Islet sGenes were enriched in islet-specific co-expression networks (Fig. 1j) and included numerous genes with well-established roles in islet biology and diabetes (Additional file 4: Table S3), including major drug targets (GLP1R, DPP4, ABCC8), regulators of hormone secretion (SLC7A2, CASR, GIPR), transcription (NKX6-1, PAX6, MLXIPL/ChREBP), signaling (DYRK1A, WNT4), or circadian rhythms (PER3, CRY1, NR3C1, NR0B2).

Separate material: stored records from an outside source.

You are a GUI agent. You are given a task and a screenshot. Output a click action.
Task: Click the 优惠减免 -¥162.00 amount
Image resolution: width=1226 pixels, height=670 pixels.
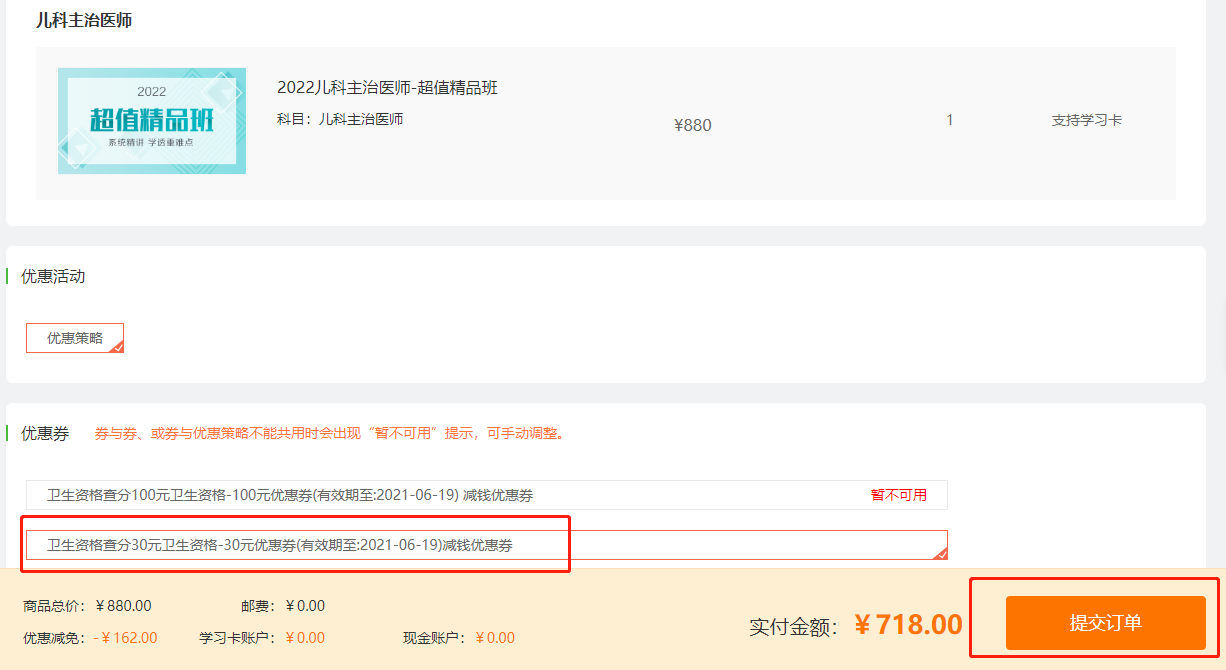125,638
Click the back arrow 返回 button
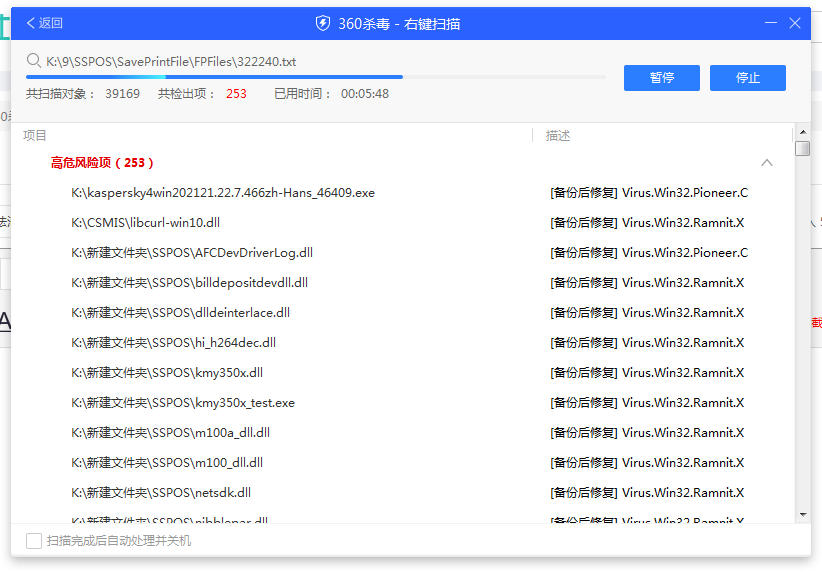Image resolution: width=822 pixels, height=572 pixels. coord(44,23)
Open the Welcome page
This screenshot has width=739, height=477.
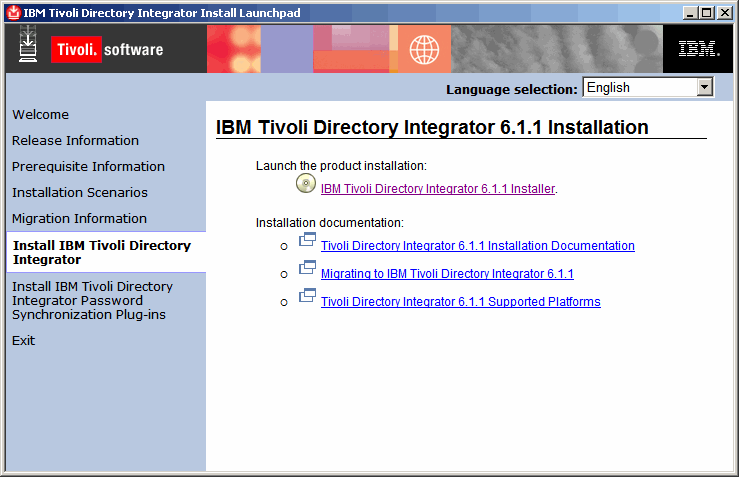pyautogui.click(x=41, y=115)
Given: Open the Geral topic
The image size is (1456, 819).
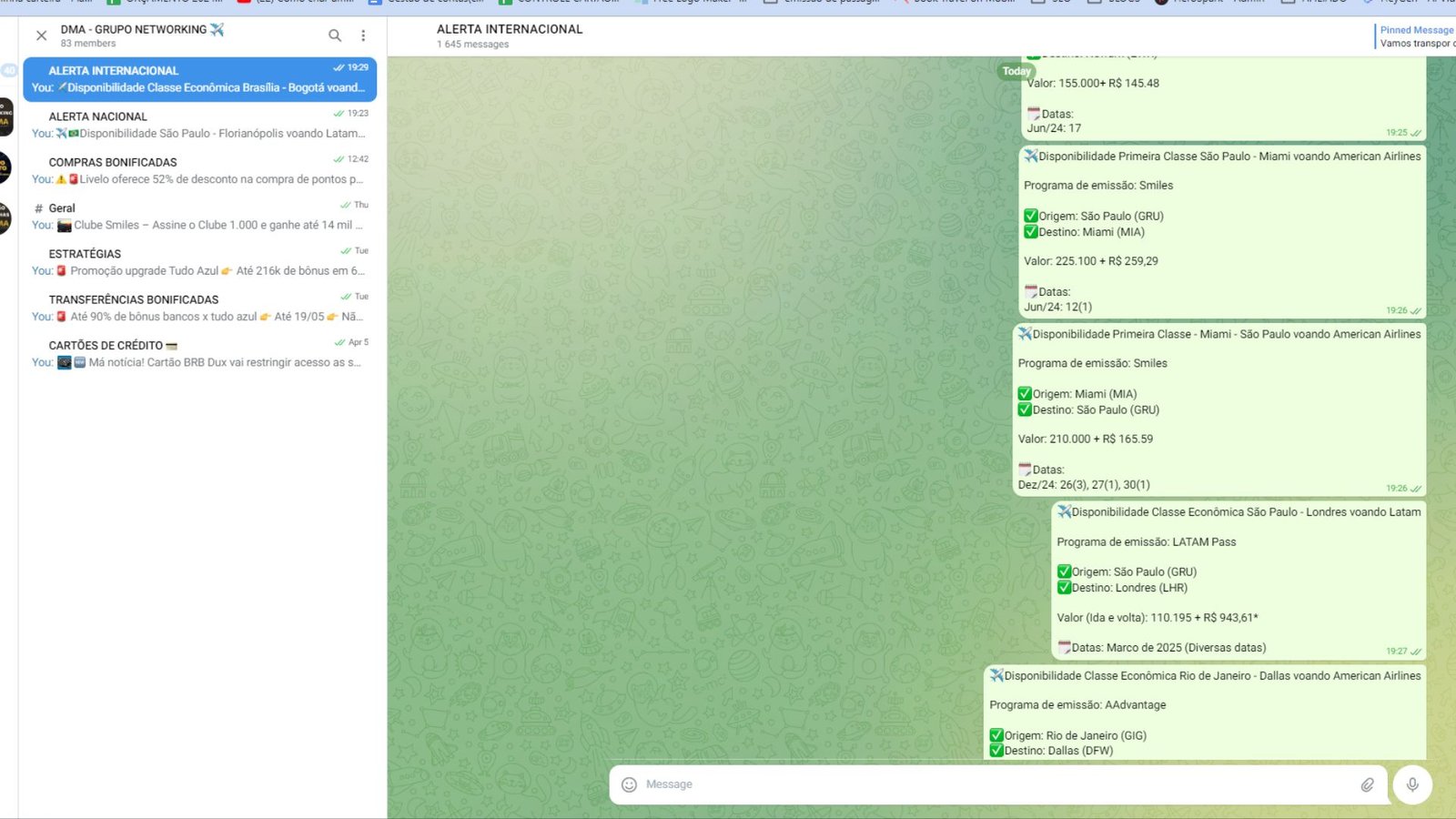Looking at the screenshot, I should tap(199, 217).
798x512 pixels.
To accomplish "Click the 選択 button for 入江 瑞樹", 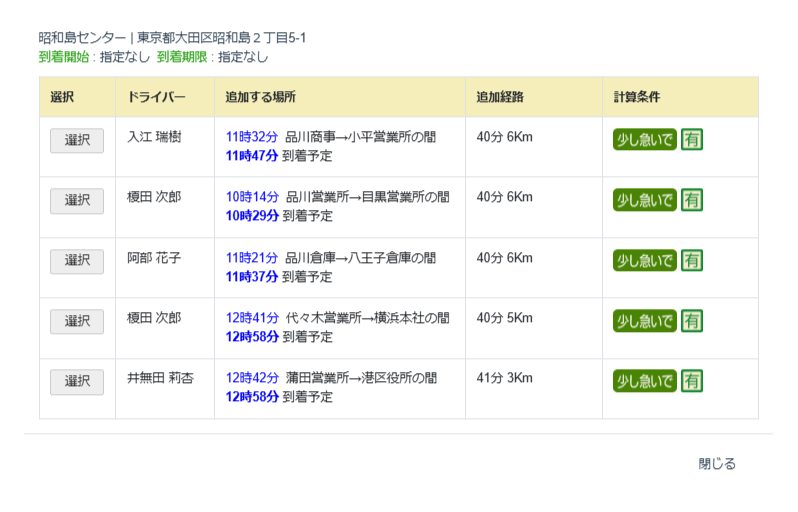I will (x=77, y=141).
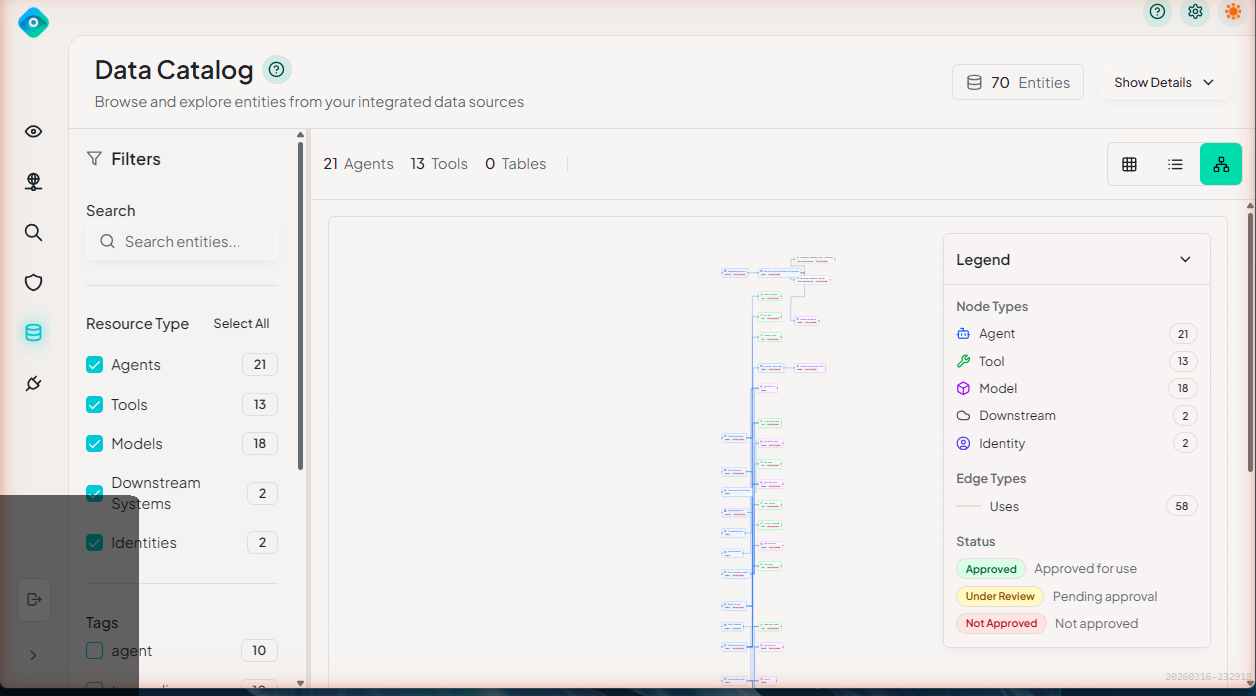The width and height of the screenshot is (1256, 696).
Task: Click Select All for Resource Type
Action: pos(241,324)
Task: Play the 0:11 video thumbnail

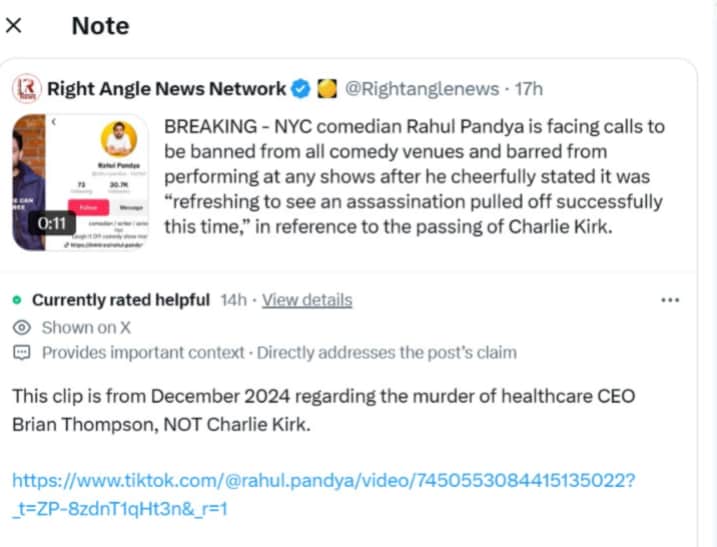Action: point(80,182)
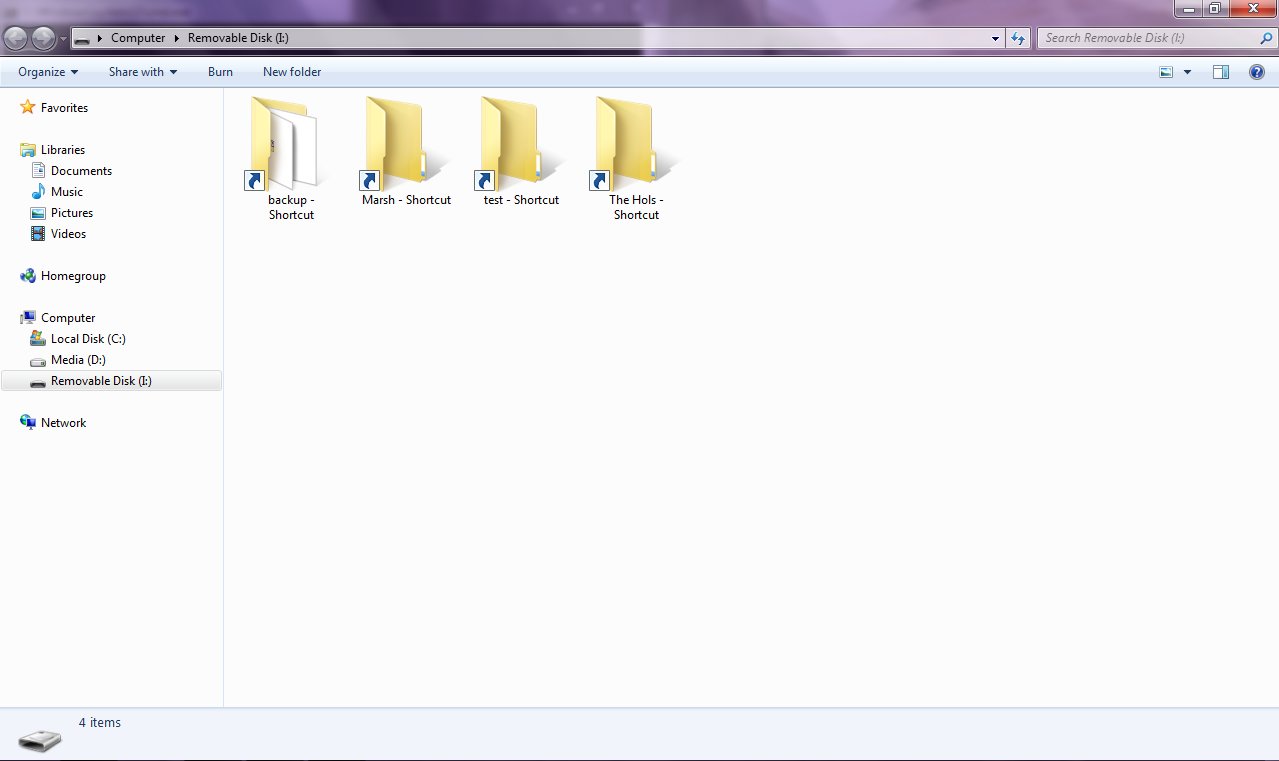
Task: Show the preview pane icon
Action: pos(1220,71)
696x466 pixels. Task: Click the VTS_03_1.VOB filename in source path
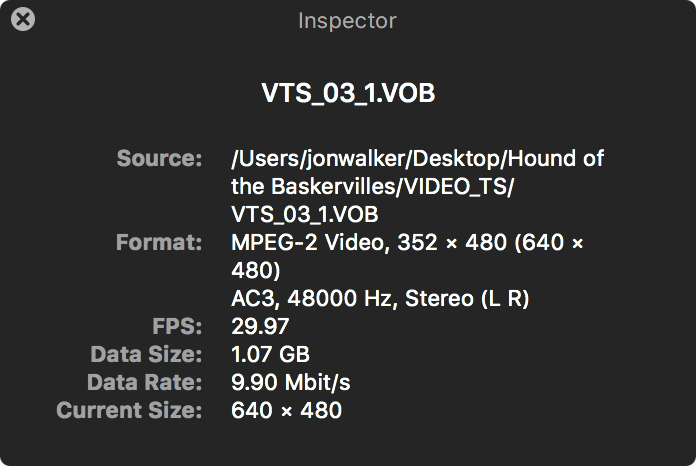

Importantly, sQTLs also affected genes that harbor variants that cause monogenic diabetes (KCNK16, ABCC8, PDX1) or influence T2D risk (THADA, PAM) as well as genes that play a role in T1D pathogenesis (ICA1, PTPRN2, HLA-B) (Fig. 1d–j, Additional file 1: Fig. S3, Additional files 3 and 4: Table S2-S3). Our results, therefore, disclosed a pervasive impact of common genetic variants on alternative splicing of human pancreatic islet transcripts, including numerous genes that are important for islet function and differentiation, diabetes treatment, or pathophysiology.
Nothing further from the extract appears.